**Work order**. Below are some records; each one is to be set down again exactly.

**Listed entries**.
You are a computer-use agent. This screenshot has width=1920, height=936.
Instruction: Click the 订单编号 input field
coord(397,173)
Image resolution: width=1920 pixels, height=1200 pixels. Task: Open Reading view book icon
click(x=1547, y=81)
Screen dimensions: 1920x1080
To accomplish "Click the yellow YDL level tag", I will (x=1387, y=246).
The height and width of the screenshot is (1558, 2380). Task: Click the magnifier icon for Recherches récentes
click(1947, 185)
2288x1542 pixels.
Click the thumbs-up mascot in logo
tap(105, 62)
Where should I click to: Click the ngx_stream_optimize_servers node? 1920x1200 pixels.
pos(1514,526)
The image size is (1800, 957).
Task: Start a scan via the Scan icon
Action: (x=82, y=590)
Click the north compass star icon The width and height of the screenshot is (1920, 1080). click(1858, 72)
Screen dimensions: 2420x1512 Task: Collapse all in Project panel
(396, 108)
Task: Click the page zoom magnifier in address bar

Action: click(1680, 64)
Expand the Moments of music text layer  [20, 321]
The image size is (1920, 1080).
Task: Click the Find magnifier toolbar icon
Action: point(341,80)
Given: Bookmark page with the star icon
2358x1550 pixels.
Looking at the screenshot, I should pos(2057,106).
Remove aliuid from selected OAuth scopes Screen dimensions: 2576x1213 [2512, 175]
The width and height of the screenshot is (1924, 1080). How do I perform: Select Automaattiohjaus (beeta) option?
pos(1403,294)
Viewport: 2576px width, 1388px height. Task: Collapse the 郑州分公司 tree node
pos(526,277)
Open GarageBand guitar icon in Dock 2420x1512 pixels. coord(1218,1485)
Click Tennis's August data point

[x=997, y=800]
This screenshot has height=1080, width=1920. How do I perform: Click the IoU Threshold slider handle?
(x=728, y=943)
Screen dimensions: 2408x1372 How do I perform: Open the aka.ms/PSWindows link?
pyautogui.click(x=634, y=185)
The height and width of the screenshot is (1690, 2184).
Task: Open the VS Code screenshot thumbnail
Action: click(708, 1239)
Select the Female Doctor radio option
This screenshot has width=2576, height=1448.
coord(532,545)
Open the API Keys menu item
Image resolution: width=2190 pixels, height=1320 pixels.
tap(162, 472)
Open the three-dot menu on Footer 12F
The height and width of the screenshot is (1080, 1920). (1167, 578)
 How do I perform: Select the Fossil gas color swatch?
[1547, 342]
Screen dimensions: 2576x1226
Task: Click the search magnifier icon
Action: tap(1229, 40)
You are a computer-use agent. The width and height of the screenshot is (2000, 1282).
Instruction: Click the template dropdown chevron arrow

**Worked solution**.
You are a computer-use agent. This screenshot has width=1920, height=936.
Instruction: Click the 订单编号 input field
coord(397,173)
Image resolution: width=1920 pixels, height=1200 pixels. Task: Open Reading view book icon
click(x=1547, y=81)
Screen dimensions: 1920x1080
To accomplish "Click the yellow YDL level tag", I will (x=1387, y=246).
The height and width of the screenshot is (1558, 2380). Task: Click the magnifier icon for Recherches récentes
click(1947, 185)
2288x1542 pixels.
Click the thumbs-up mascot in logo
tap(105, 62)
Where should I click to: Click the ngx_stream_optimize_servers node? 1920x1200 pixels.
pos(1514,526)
The image size is (1800, 957).
Task: Start a scan via the Scan icon
Action: (x=82, y=590)
Click the north compass star icon The width and height of the screenshot is (1920, 1080). click(1858, 72)
Screen dimensions: 2420x1512 Task: Collapse all in Project panel
(396, 108)
Task: Click the page zoom magnifier in address bar

Action: click(1680, 64)
Expand the Moments of music text layer  [20, 321]
The image size is (1920, 1080).
Task: Click the Find magnifier toolbar icon
Action: point(341,80)
Given: Bookmark page with the star icon
2358x1550 pixels.
Looking at the screenshot, I should pos(2057,106).
Remove aliuid from selected OAuth scopes Screen dimensions: 2576x1213 [2512, 175]
The width and height of the screenshot is (1924, 1080). How do I perform: Select Automaattiohjaus (beeta) option?
pos(1403,294)
Viewport: 2576px width, 1388px height. Task: Collapse the 郑州分公司 tree node
pos(526,277)
Open GarageBand guitar icon in Dock 2420x1512 pixels. coord(1218,1485)
Click Tennis's August data point

[x=997, y=800]
This screenshot has height=1080, width=1920. How do I perform: Click the IoU Threshold slider handle?
(x=728, y=943)
Screen dimensions: 2408x1372 How do I perform: Open the aka.ms/PSWindows link?
pyautogui.click(x=634, y=185)
The height and width of the screenshot is (1690, 2184).
Task: Open the VS Code screenshot thumbnail
Action: click(708, 1239)
Select the Female Doctor radio option
This screenshot has width=2576, height=1448.
coord(532,545)
Open the API Keys menu item
Image resolution: width=2190 pixels, height=1320 pixels.
tap(162, 472)
Open the three-dot menu on Footer 12F
The height and width of the screenshot is (1080, 1920). (1167, 578)
 How do I perform: Select the Fossil gas color swatch?
[1547, 342]
Screen dimensions: 2576x1226
Task: Click the search magnifier icon
Action: tap(1229, 40)
You are a computer-use agent. The width and height of the screenshot is (2000, 1282).
Instruction: Click the template dropdown chevron arrow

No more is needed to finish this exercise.